Are beta-band oscillations anti-kinetic?

The findings in this study raise the question are beta-band oscillations in the cortex anti-kinetic? There is little debate that at rest, the LFP recordings in the STN have increased power in patients with PD that relates to clinical symptoms of PD (Kühn et al., 2006). This finding, coupled with the decrease in beta-band power in the motor cortex during a movement has been interpreted to suggest that beta-band oscillations are anti-kinetic (Jenkinson and Brown, 2011). Our findings are in agreement with this interpretation, but also raise some interesting observations. During the ballistic movement, we observed that the beta-band ERSP decreases during movement for controls and patients with PD, and that the beta-band ERSP decreases even further in PD relative to controls. These findings do not necessarily contradict the interpretation that beta-band oscillations are anti-kinetic, but instead suggest that further decreases in beta-band oscillations can signify that the cortex is not functioning normally. It could be that in the cortex, beta-band oscillations operate as a U-shaped function such that a certain degree of beta-band desynchronization is necessary for movement, but excessive beta-band desynchronization can slow movements down. If this is the case, one would expect to observe a positive relation between movement velocity and beta-band ERSP and that levodopa would increase beta-band ERSP, as found in the current study for patients with PD. The importance of the current findings for understanding the pathophysiology of PD is they point to a model where reducing beta-band oscillations are necessary for movement to occur, but that abnormally low beta-band power in the cortex during the ballistic phase of a movement associates with slow movements.

Limitations

There were several limitations to this study. We focused on the acute dopaminergic medication effects on cortical oscillations and tested patients with idiopathic PD in the early stage who were taking dopaminergic medication chronically. It is possible that 12-hour withdrawal from dopaminergic medication was not enough time to wash-out all medication effects (Sossi et al., 2010). In addition, prior studies have focused on beta oscillations in the rebound period several seconds after the movement, whereas our focus was on the ballistic phase during a movement. It is possible that an analysis focused on a greater duration before or after the movement could find different results.
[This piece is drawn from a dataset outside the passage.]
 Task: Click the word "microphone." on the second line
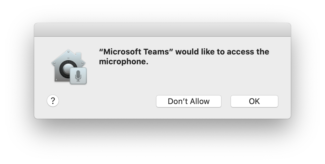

Finally, our study focused on frequency bands between 3 and 50 Hz and it is possible that group or medication effects could occur outside of this bandwidth.

Conclusion

In summary, we observed that an acute dose of dopaminergic medication led to a reduction of the abnormally pronounced movement-related beta-band desynchronization in the SMA observed in patients with PD, and increased both ballistic upper limb movement velocity and voltage of the biceps agonist burst. Beta-band spectral power after movement onset was positively correlated with movement velocity. Moreover, we found that greater fMRI BOLD signal in the putamen and STN assessed off medication was associated with a greater response of movement-related beta-band activity in the SMA to dopaminergic medication. Collectively, these findings help to elucidate how cortical oscillations relate to movement velocity during the ballistic phase of movement in PD and demonstrate how BOLD activity in the direct and indirect basal ganglia pathway relate to the modulation of movement-related cortical oscillations by dopaminergic medications.

Conflict of interest

The authors declare no competing financial interests.